Conforming Our Wills to God’s
Ordinary or Common Accidents. Conformity with God’s will means that we accept things that happen to us from without (great heat or great cold) and from within (hunger, poverty, disgrace). Even in imaginary cases the mind (or the devil) cooks up, our deepest desire should be to seek and carry out God’s will.
Natural Defects. Alphonsus tells us not to be upset by our natural limitations. Whatever it is—a bad memory, a weak limb, or poor health—we should not complain about our condition. Only one thing is necessary for salvation: conformity to God’s will.
Corporal Maladies. Alphonsus tells us to embrace our infirmities “willingly, both in such a manner, and for such a time, as God wills.” If normal remedies fail, we should resign ourselves to God’s will and unite our sufferings with Jesus’ Passion.
Loss of Useful Persons. Loss of a spiritual director does not mean God has abandoned us. Alphonsus recommends that we ask God to give us the strength to carry on.
Spiritual Desolation. Alphonsus points out that the ordinary condition of the saints was one of spiritual dryness. Such desolation is not always a punishment; sometimes it’s for our greater good.

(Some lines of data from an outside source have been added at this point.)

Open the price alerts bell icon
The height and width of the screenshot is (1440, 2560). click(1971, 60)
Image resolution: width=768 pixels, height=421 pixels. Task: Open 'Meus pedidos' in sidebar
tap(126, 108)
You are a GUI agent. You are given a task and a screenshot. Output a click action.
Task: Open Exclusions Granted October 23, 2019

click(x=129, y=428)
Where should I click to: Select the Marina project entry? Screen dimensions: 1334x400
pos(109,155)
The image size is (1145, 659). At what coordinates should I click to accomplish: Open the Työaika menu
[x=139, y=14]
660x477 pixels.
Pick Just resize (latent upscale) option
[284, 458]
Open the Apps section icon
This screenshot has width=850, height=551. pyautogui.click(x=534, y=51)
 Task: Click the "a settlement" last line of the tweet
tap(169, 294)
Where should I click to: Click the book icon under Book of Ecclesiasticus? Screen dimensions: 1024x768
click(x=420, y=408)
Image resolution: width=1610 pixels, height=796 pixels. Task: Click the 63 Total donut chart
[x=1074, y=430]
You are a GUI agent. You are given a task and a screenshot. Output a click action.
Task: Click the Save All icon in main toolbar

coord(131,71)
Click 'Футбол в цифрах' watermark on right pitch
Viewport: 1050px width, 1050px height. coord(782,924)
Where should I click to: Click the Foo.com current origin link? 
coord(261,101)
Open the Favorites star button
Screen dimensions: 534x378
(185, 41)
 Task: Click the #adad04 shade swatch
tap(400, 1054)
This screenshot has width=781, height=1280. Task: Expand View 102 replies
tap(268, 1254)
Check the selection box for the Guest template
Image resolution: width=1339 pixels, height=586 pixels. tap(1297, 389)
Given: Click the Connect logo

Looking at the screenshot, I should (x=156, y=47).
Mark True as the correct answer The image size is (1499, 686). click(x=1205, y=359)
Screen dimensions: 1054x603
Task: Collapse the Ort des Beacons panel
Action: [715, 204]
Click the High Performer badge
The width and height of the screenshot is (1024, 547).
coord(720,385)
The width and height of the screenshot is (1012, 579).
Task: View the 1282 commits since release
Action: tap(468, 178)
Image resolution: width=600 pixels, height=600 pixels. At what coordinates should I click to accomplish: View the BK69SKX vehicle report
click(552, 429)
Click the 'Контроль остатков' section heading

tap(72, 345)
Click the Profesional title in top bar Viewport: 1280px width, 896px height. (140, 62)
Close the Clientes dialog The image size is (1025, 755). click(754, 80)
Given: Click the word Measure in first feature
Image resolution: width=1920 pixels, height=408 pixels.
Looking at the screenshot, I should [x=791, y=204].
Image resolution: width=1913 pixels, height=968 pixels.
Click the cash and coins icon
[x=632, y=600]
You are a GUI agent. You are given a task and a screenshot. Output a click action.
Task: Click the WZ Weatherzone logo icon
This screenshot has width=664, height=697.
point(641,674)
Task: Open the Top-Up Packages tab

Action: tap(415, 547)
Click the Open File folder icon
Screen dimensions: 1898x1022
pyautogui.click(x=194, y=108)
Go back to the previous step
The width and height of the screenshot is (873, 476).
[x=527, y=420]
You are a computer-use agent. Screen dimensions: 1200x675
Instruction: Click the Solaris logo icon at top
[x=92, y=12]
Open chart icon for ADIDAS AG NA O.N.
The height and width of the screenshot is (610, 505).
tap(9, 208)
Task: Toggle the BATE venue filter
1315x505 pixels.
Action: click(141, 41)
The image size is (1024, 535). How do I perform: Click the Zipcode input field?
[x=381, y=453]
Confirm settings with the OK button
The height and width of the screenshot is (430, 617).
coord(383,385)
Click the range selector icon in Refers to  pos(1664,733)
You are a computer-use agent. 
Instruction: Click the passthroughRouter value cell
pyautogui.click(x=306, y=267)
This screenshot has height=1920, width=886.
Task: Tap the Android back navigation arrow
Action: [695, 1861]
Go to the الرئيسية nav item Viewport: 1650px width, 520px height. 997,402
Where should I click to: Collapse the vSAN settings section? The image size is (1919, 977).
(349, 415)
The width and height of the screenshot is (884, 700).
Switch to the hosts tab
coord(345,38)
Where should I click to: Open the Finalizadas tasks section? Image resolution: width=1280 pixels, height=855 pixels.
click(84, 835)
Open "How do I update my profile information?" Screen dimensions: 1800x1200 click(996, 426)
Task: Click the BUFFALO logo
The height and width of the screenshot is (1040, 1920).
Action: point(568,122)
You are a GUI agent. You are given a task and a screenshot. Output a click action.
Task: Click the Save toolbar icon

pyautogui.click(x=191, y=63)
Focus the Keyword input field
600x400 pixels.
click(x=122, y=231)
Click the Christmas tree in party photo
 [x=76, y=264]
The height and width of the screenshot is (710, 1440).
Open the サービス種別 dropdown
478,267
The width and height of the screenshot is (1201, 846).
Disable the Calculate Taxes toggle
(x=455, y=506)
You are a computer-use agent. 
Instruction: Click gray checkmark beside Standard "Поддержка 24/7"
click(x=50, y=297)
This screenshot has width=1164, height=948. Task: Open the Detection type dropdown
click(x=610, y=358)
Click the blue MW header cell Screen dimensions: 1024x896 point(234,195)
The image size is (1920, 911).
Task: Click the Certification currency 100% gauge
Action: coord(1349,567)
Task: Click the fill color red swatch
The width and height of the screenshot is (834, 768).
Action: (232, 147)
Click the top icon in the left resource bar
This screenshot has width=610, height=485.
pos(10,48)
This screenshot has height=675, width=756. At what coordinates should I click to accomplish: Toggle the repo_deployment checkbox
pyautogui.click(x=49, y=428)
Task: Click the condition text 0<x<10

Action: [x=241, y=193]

Death. It doesn’t matter our age when we die, the time when we die, or even how we die. What matters is that we resign ourselves to God’s providential care and place our trust entirely in him. It does no one any good to remain alive longer than God wills.
Spiritual Goods. God promises to give us what we need. When we fall short, we should not lose heart, but humbly admit our faults, do penance, and seek even greater assistance from God. What is more, if God does not elevate us to a high degree of sanctity, Alphonsus bids us to conform ourselves to God’s will and pray for God’s mercy.